Au nom du chef des cent vallées, un grand frémissement d’orgueil patriotique a couru parmi les Enfants du Gui, et Sylvest a doublement partagé cet orgueil ; il se souvenait que, dans son enfance, avant la bataille de Vannes, VERCINGÉTORIX, le chef des cent vallées, avait été l’hôte de Joel, le brenn de la tribu de Karnak, aïeul de Sylvest.

Et le barde a ainsi commencé ses chants :

« Combien en est-il mort de guerriers, gaulois, depuis la bataille de Vannes jusqu’au siège d’Alais ?… – Oui, pendant ces quatre ans, combien en est-il mort de guerriers, pour la liberté ? – Cent mille, est-ce trop ? – Non. – Deux cent mille ? – Non. – Trois cent, quatre cent mille ? – Non, ce n’est pas trop ; non, ce n’est pas assez ! – Nombrez les feuilles mortes tombées de nos chênes sacrés durant ces quatre ans, vous n’aurez pas nombré les guerriers gaulois dont les os blanchissent dans les champs de nos pères ! »

* *

*

» Et tous ces guerriers, dont les chefs se nommaient – Luctère, – Camulogène (le vieux défenseur de Paris), – Corrès, – Cavarill, – Épidorix, – Comm (de l’Artois), – Virdumar, – Versagillaüm, – Ambiorix, – tous ces guerriers, à la voix de quel guerrier s’étaient-ils levé pour l’indépendance de la patrie ? – Tous s’étaient levés à la voix du chef des cent vallées, – celui-là qui, depuis la bataille de Vannes jusqu’au siège d’Alais, a, pendant quatre années, tenu la campagne et deux fois battu César. – Un effort encore… un effort suprême… et la Gaule était délivrée…

* *

*

» Mais non, – de lâches Gaulois n’ont pas voulu cela ; – non, – ils ont préféré, aux rudes et sanglants labeurs de la délivrance, le repos et la richesse sous le joug de l’étranger ; – ils ont abandonné, trahi la plèbe gauloise ! – Magistrats, ils ont ouvert leurs villes aux Romains ; – chefs militaires, ils ont laissé leurs troupes sans ordres, sans direction, – leur ont soufflé la défiance, le découragement, – et la plupart de ces troupes se sont dispersées.
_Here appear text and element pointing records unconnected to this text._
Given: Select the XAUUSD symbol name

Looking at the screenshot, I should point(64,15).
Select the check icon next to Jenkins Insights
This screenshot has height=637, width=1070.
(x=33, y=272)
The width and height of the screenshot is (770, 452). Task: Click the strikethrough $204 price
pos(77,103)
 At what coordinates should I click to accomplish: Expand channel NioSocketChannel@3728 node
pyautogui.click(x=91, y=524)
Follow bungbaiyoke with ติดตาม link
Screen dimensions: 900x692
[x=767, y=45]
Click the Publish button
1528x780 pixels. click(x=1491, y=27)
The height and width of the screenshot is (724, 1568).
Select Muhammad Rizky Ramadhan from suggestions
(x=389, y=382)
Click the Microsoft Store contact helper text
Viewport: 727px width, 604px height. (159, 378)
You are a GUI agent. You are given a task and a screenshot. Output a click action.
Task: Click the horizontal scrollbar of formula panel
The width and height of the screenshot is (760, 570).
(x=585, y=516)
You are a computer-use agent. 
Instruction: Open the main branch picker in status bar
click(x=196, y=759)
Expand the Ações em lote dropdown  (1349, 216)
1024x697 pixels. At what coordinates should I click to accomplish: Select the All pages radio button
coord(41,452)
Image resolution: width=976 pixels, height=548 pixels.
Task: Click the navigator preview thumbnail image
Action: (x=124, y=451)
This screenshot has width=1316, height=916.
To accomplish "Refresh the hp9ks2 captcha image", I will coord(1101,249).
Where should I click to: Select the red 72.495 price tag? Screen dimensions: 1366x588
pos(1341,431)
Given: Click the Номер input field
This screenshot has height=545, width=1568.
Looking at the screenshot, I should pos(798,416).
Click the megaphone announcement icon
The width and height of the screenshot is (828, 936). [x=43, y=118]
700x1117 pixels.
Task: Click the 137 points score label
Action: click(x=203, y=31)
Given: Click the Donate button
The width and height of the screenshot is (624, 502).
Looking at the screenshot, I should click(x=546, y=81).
» On les attend pourtant, ces troupes vaillantes. – Qui cela ?… où cela ?… qui les attend ? – C’est le chef des cent vallées. Où les attend-il ? – Dans la ville d’Alais, au milieu des Cévennes ; – là il est renfermé avec les débris de son armée et les femmes et les enfants de ses soldats. César l’assiège en personne ; – dix contre un sont les Romains. – Les vivres manquent ; – la famine moissonne les plus faibles. – Mais, de jour en jour, d’heure en heure, on espère le secours des traîtres, et l’on dit : – Ils vont venir… ils vont venir… – Non, – ils ne doivent pas venir !… – Non, – ils ne viendront pas… »

* *

*

» Non, – ils ne doivent pas venir ! – non, – ils ne sont pas venus !… – Un dernier effort pourtant délivrait la Gaule. – Les lâches ont reculé. – Alors, voyant cela, le chef des cents vallées se montre encore plus grand par le cœur que par le courage ; – il peut fuir seul… une issue est préparée ; – mais il sait que c’est lui, – lui, l’âme de la guerre sainte, que César poursuit de sa haine. – Il sait qu’Alais, hors d’état de résister désormais, va tomber au pouvoir des Romains ; – il sait ce que les Romains font des prisonniers, des femmes, des enfants ; – il dépêche pendant la nuit un de ses officiers à César. – Au bout de deux heures, l’officier revient.

* *

*

» Voici que, le lendemain, dès l’aube, le soleil se lève sur les remparts d’Alais. – Quel est ce tribunal couvert de tapis de pourpre qui s’élève entre les retranchements du camp romain et les murailles de la ville gauloise assiégée ? – Quel est cet homme pâle, au front chauve, à l’œil ardent et cave, au sourire cruel, qui siège sur ce tribunal… oui… qui siège sur ce tribunal, dans son fauteuil d’ivoire, seul assis au milieu de ses généraux, debout autour de lui ! – Cet homme chauve et pâle, c’est César.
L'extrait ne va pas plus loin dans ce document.